Ce roman protéiforme est incroyablement vivant ! J'ai aimé les deux comédies françaises racontées dans ce roman ... à moins qu'il y en ait plus que cela !

Le premier roman dresse le portrait d'un jeune journaliste, Dimitri dont on apprend dès la première page sous forme de faire-part qu'il a trouvé la mort à 27 ans dans un accident de voiture. Eric Reinhardt prend le temps de nous présenter ce personnage aussi attachant, intéressant qu'agaçant. Il déroule le fil de la vie de Dimitri, brillant, mobile et insaisissable à travers une carte du tendre très mouvementée, Dimitri tombant souvent amoureux et courant après une femme qu'il rencontre en plusieurs lieux. C'est assez irrésistible, on a l'impression d'être dans un Truffaut à suivre un personnage qui fusionnerait le Jean-Pierre Léaud de Baisers volés et le Charles Denner de L'Homme qui aimait les femmes, irrésolu, idéaliste et ayant du mal à s'extraire de ses rêves pour vivre dans la réalité.

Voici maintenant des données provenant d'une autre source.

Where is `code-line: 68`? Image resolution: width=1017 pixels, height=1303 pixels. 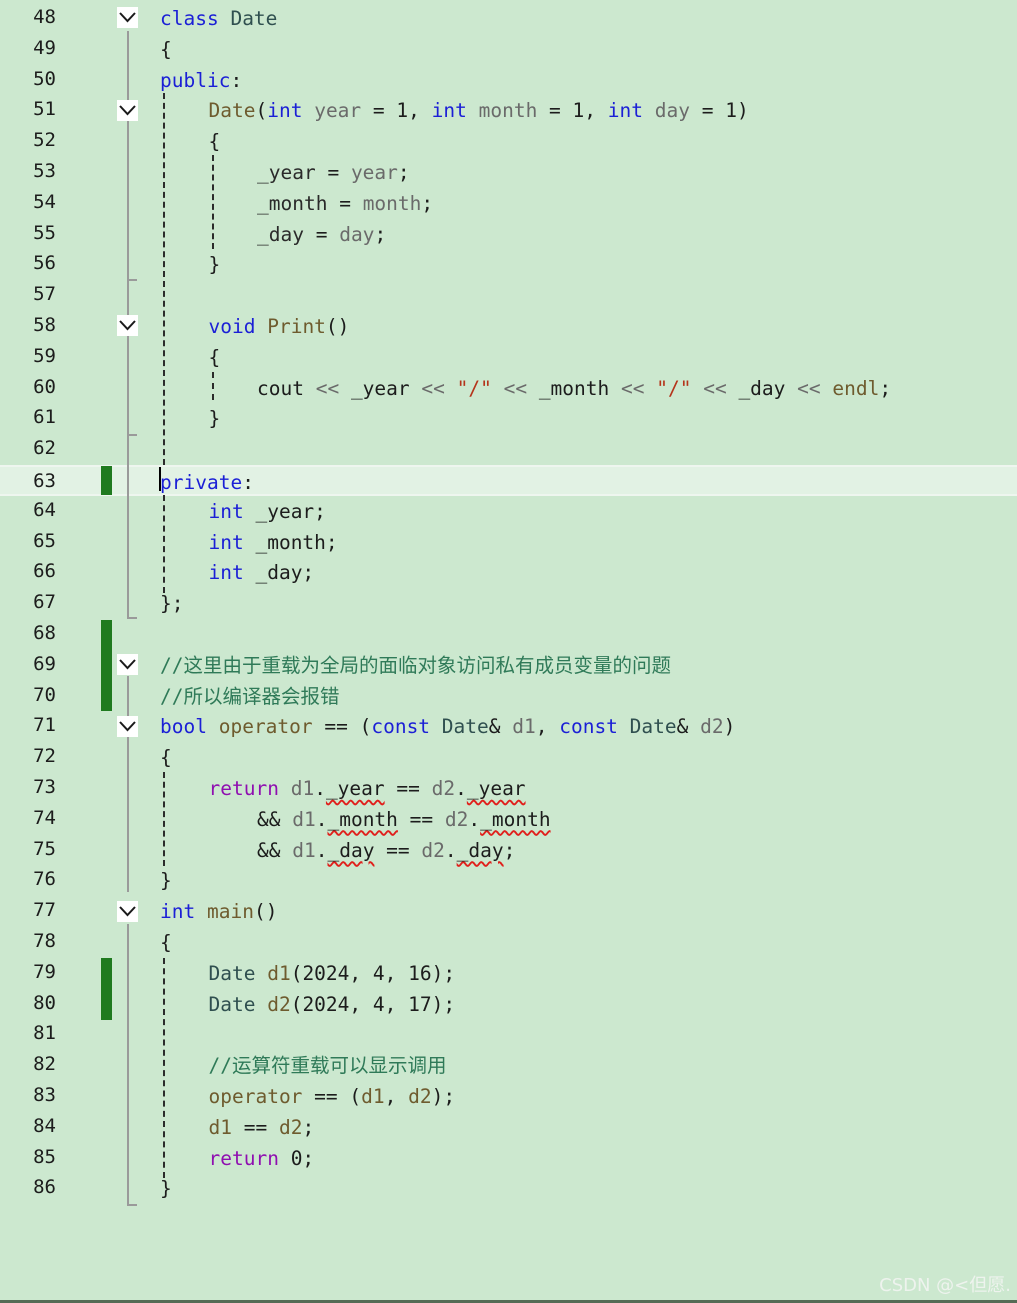 code-line: 68 is located at coordinates (508, 634).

Le deuxième roman est une enquête, celle que poursuit Dimitri, en fait le récit d'un fiasco français qui a conduit la France à passer à côté de la possibilité de devancer les Etats-Unis dans la création d'Internet. La thèse d'Eric Reinhardt est ultra convaincante et documentée, construite autour du témoignage de l'ingénieur informatique Louis Pouzin : il a conçu le système de transmission de données électroniques, le datagramme. Même si je ne suis pas du tout fan ni experte en geekerie, l'auteur nous ferre en construisant son enquête quasi comme un thriller. Les pages sont mordantes et fort sarcastiques, tirant à boulet rouge sur la vieille France, sur les privilèges d'une classe politique sclérosée par le lobbying, sur le corporatisme stupide des corporatismes et l'impunité des puissants qui ont aveuglé et manipulé le pouvoir en place ( en l'occurence Valéry Giscard d'Estaing qui se targuait pourtant de modernité et a choisi le Minitel plutôt qu'Internet ). C'est acerbe et hautement réjouissant !

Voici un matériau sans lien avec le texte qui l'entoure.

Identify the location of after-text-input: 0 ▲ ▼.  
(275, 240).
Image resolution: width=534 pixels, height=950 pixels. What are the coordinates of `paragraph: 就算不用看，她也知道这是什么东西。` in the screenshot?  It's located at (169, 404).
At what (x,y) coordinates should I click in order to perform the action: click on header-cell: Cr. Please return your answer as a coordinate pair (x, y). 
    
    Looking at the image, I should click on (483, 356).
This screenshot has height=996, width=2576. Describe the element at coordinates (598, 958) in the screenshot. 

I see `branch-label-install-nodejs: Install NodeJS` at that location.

Pour autant, est-ce que j'ai aimé que ces deux romans n'en forment qu'un seul ? J'avoue que je n'ai pas toujours vu le lien entre le récit intime centré Dimitri et l'enquête à charge. C'est vrai que dans les deux cas, Eric Reinhardt pointe du doigt ces moments où le destin bifurque, ces événements qui devient le cours des choses et font basculer dans un après. Mais il m'a manqué un autre fil conducteur que le simple fait que Dimitri mène l'enquête lui-même. Bref, je me pose encore la question.

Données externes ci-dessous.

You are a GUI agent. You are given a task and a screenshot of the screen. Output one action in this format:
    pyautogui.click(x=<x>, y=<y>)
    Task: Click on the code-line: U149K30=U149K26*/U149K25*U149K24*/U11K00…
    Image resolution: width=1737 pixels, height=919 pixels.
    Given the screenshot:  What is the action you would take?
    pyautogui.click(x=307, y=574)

Ce qui est sûr, c'est que ce roman est d'une vivacité remarquable. Que l'acuité sur l'époque dont fait montre Eric Reinhardt crève les pages. Que le style de l'auteur est incontestablement brillant, son écriture, totalement maitrisée, emplie de nombreux degrés, m'a régalée, notamment dans les dialogues. Et quel humour, qualité plutôt rare pour un roman qui se veut aussi sociologique et politique. C'est souvent très très drôle : les lettres qu'écrit Dimitri à un Giscard nonagénaire pour lui demander des comptes à la frontière du harcèlement sont hilarantes.

A noter une passionnante digression ( ou roman dans le roman, un de plus ) sur la façon dont le peintre Max Ernst apprend à Jackson Pollock la méthode du dripping qui donnera naissance à l'art abstrait américain et permettra à New-York de supplanter Paris comme capitale de l'Art.